There were occasionally other options but not often. When I first became interested in alternative cinemas 1, home video was still largely the province of mainstream work, though not entirely. One could find, here in New York anyway, films by Beth B. & Scott B., R. Kern, Vivenne Dick, Maya Deren, Kenneth Anger, and Mark Rappaport, for example, but the dearth of experimental work from 1960-1980 or so was, to me, remarkable 2 Because much of the work in question concerned itself with the physical properties of filmstock, it was frequently excluded from video release at the outset. Seems an archaic distinction these days but this was the 20th, not the 21st, century.

Public viewing has characterized nearly all film-viewing for most of its history. At the least, one invited friends, colleagues, or family to see one’s films, and in any case it has been unusual, until the last 30 years or so, to discuss a film without having viewed it in the company of other viewers. Which means, or meant, that unless one made a concerted effort to escape the screening venue in silent solitude, one was likely to end up talking to someone else from the screening for some period of time, however brief. Opinion or study was, under these circumstances, born of a combination of etiquette, remark, debate, and consensus. It was social.

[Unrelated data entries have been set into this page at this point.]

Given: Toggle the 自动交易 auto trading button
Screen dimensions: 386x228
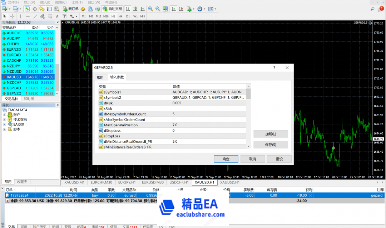Looking at the screenshot, I should tap(112, 9).
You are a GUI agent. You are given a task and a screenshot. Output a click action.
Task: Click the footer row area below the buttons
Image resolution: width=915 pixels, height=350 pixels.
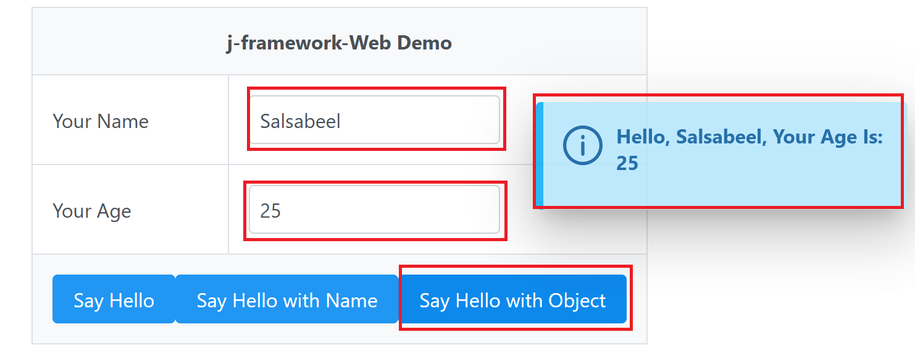[339, 333]
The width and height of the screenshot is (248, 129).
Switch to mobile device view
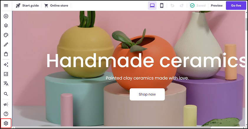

As for myself, I’ve had the By Brakhage: An Anthology, Volume 1 since its initial release and have never watched it alone. Though I pre-ordered A Hollis Frampton Odyssey the day it was announced, I have yet to view a single frame of it: I’m waiting until I can find a time that mutually suits my friends, that we might watch some of the films and discuss them together in person.


  1. Alternative was an adjective then, not a genre, and I pluralize cinema because my interest led me to many different kinds of filmmaking from many different times and places; like most of my friends at that time, it was important to see everything.

  2. That the work of these filmmakers has yet to appear on DVD or online streaming is a mystery to me, as is the current lack of L.A. Rebellion cinema, though that is a topic for another time.